> _Exercise_: Only the pictures should be left out; repeat the rest of the data exactly.

> _Data in this exercise_:
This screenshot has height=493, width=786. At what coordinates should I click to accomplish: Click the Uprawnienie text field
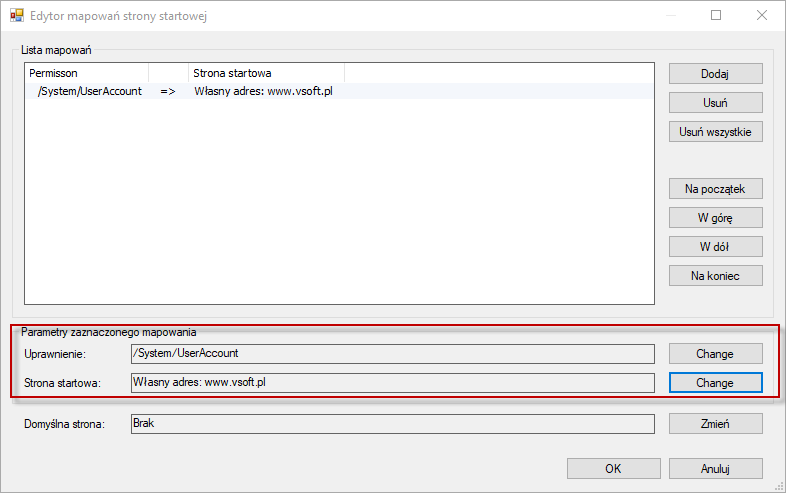pyautogui.click(x=392, y=354)
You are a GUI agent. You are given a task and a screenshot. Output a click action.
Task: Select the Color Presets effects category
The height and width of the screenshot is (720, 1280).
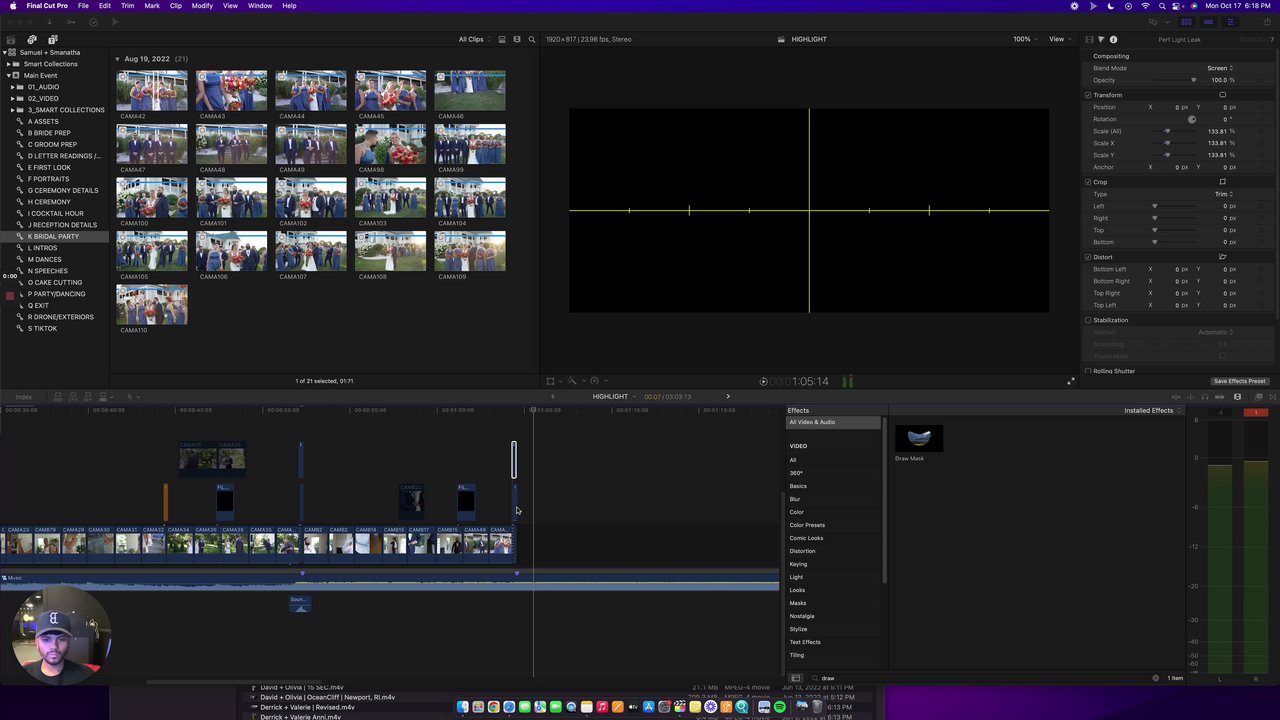[x=807, y=525]
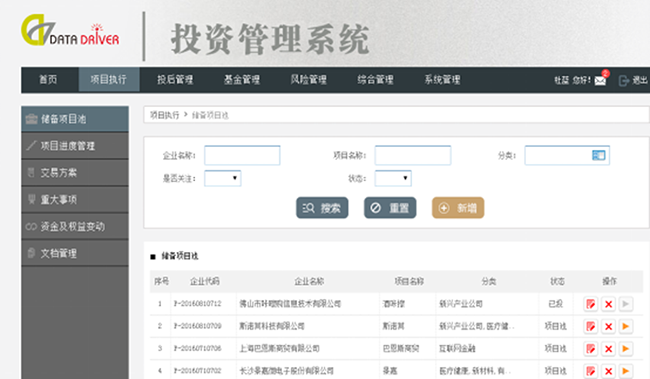
Task: Focus the 企业名称 input field
Action: (242, 155)
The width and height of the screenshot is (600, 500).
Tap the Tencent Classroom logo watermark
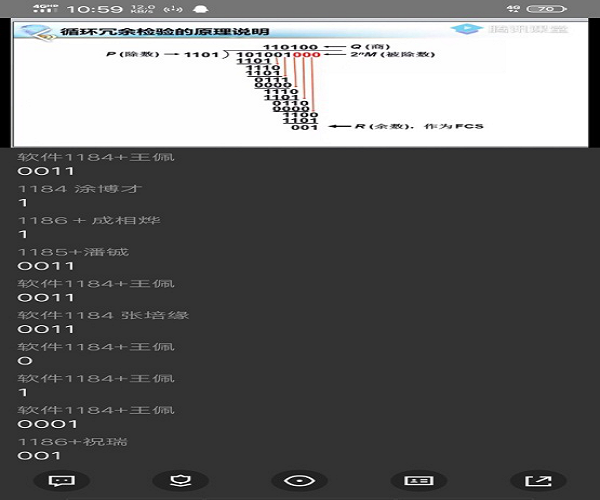pos(522,30)
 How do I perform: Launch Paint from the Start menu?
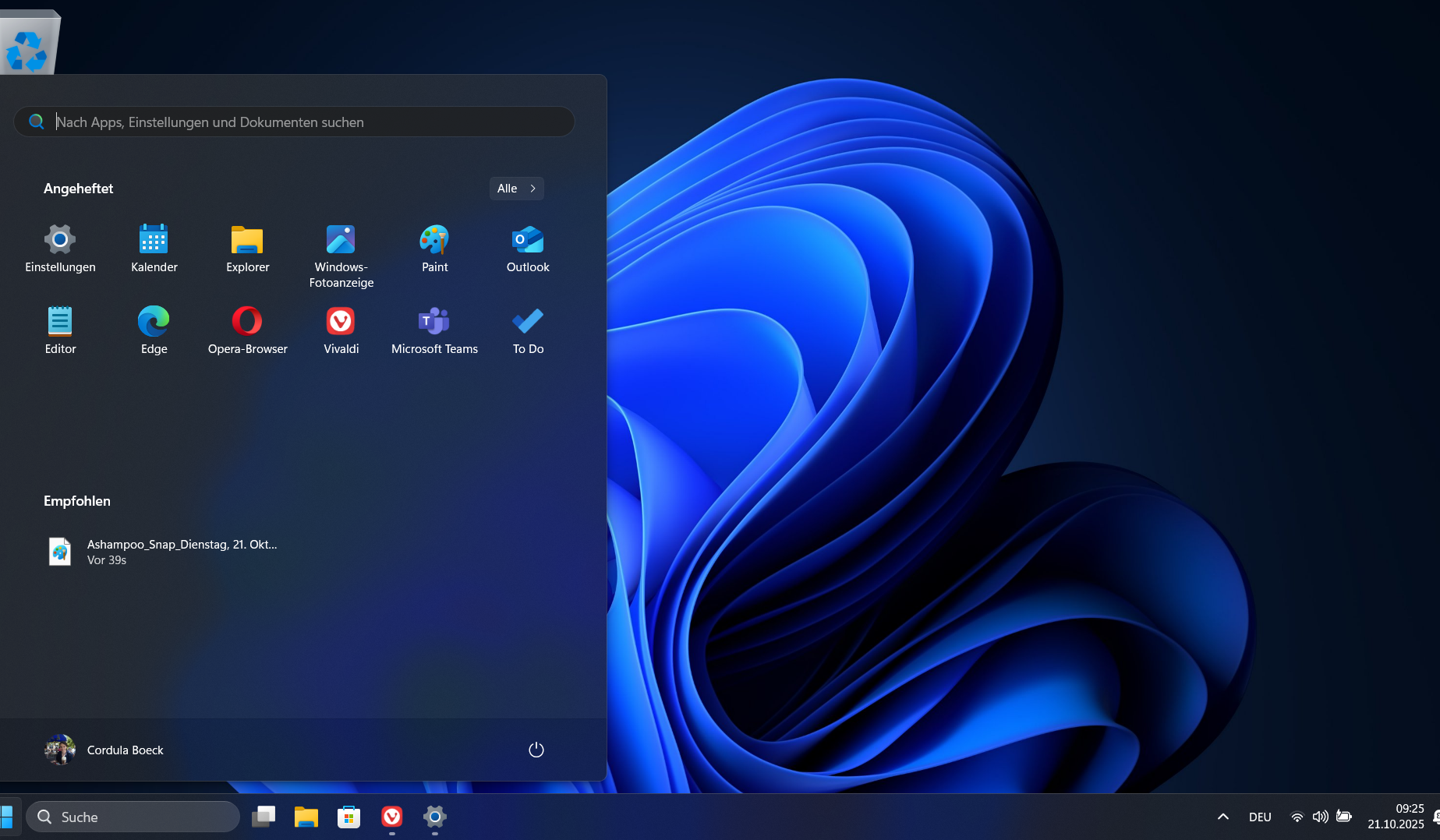coord(434,248)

> _Response area_:
This screenshot has height=493, width=786. At what coordinates should I click to accomplish: Click the Uprawnienie text field
pyautogui.click(x=392, y=354)
You are a GUI agent. You are given a task and a screenshot. Output a click action.
Task: Select the Color Presets effects category
The height and width of the screenshot is (720, 1280).
[x=807, y=525]
Task: Focus the 企业名称 input field
Action: (242, 155)
The width and height of the screenshot is (600, 500).
Tap the Tencent Classroom logo watermark
pos(522,30)
 How do I perform: Launch Paint from the Start menu?
coord(434,248)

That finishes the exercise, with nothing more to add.